Monday, March 08, 2010

Technique – the Kozinetnographic method

I realize part of the results may be due to my experience in pulling insights or fluke of nature or or or...
I am using WordPress, a ballpoint pen, and the margin of my copy of Netnography
Anyway, I read Rob Kozinets’ opinion of trying an analytic coding on the entry followed by a hermeneutic interpretation of the post.
It does work, a nice tiger fleck insight (fairly deep) consistent analytical time (in the 20’s) good to excellent cultural immersive learning overall.
So as most things analytical are academic I am dubbing this the Kozinetnographic method....

My tiger fleck insight

Rob Kozinets sent me his Netnography book a couple of weeks ago and I've been enjoying it quite a bit. Last night I got to the Data Analysis section and thoroughly enjoyed the exercise on the posting (search for page 122 on Amazon).

At first glance I thought it would be impossible to extract any insight out of a passage of text riddled with terms foreign to me about a subject I could not possibly be more ambivalent about...espresso. But I gave it the old college try, and applying the netnographic technique I was able to find almost all of the same insights as the professor.

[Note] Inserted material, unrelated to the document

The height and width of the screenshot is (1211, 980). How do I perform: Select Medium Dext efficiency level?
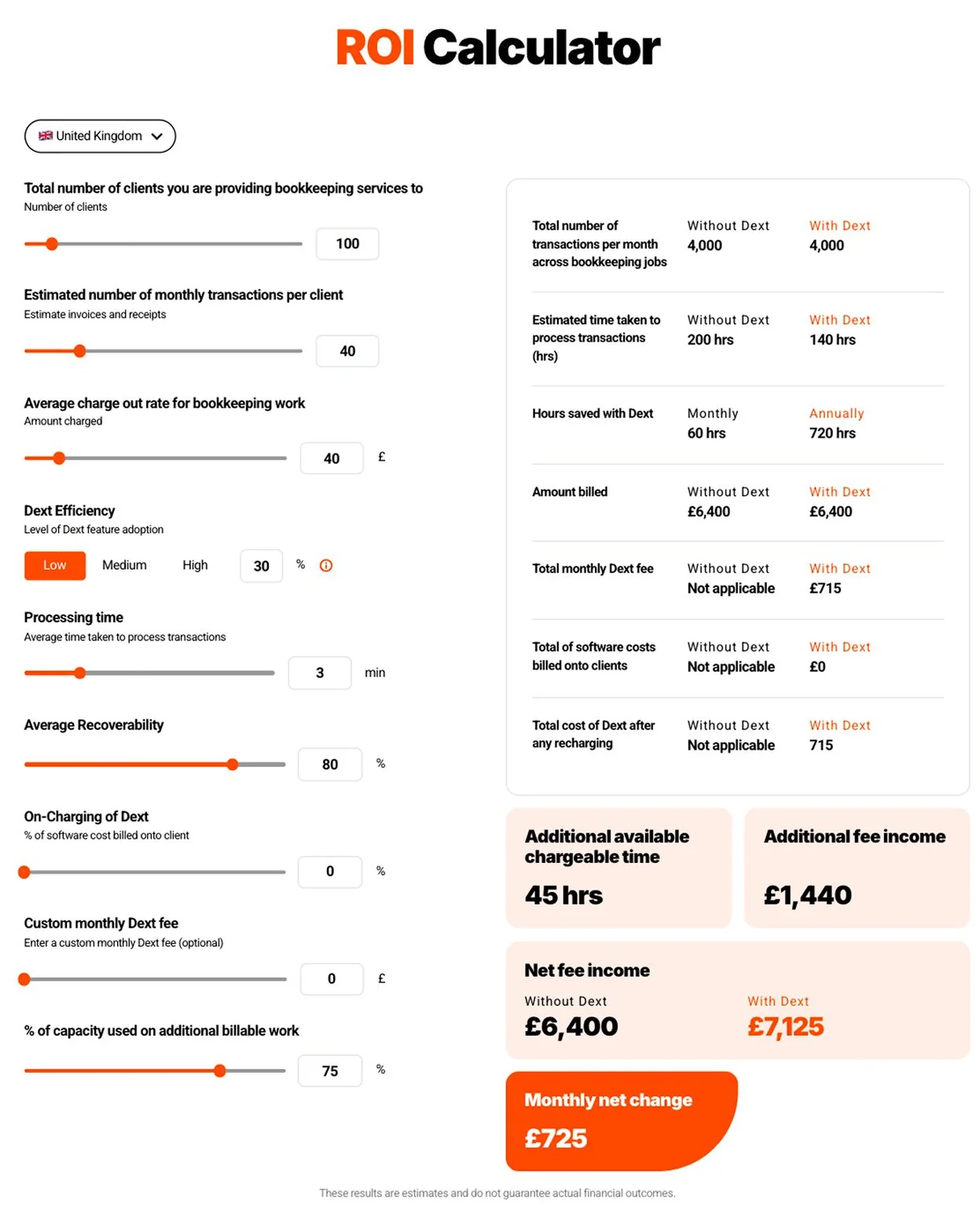[x=124, y=565]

I'd like to contribute an insight to the analysis of this posting. I assumed going into this reading that taste was the most important quality of an espresso. I'm largely influenced by a new chocolate factory in San Francisco called Tcho. What makes Tcho special is it cuts through the chatter about percent cacao and country of origin...when it comes to chocolate the property that matters most is taste.

Figuring the same was true about coffee, I was surprised to read how Frank Rinetti described this great shot of espresso he made using the "Smith(inni)" method. He did not come out first and say the taste was excellent. He listed something about tiger fleck crema and consistent shot time first. And then when he described taste it was only on a range of good to excellent. Why write home about a coffee brewing technique unless it yields consistently excellent taste?

Well I can only imagine that in the realm of coffee, taste is not paramount. I don't know what tiger fleck crema is still but I've seen a picture of tiger fleck and it's quite beautiful. So I'm guessing that appearance of the coffee is as important, if not more important to coffee drinkers than the taste. If I remember how bitter the first sip of coffee I had was, it's frankly not surprising to me on reflection that taste isn't more important. The only "good" tasting coffee I've had was actually hot chocolate with a splash of coffee in it. If you haven't noticed, I like chocolate...a lot.

I also observed the contrast in language used to describe the crema and shot time vs. the taste. Not only was taste listed last in terms of important properties but the qualifiers were also very plain. The taste was described merely as "good" to "excellent". But the crema was described in such rich visual terms that that I had to do a google image to search to relate to it. And the shot time--still not sure what it is--was described with its own measurement system. The author said it was "in the 20's". Since no unit of measure was specified, I can only assume that the unit of measure is so well known in this community that it could be omitted.

When rich vocabulary and shared knowledge about a measurement system appear in forum content, I believe it means those properties have been given a tremendous amount of thought by that community.

Now contrast the richness of the description "tiger fleck crema" and "shot time in the 20's" with the plainness of "good to excellent taste". That's a stark contrast in my opinion and it makes me wonder if taste isn't as important as other characteristics in the realm of coffee connoisseurship.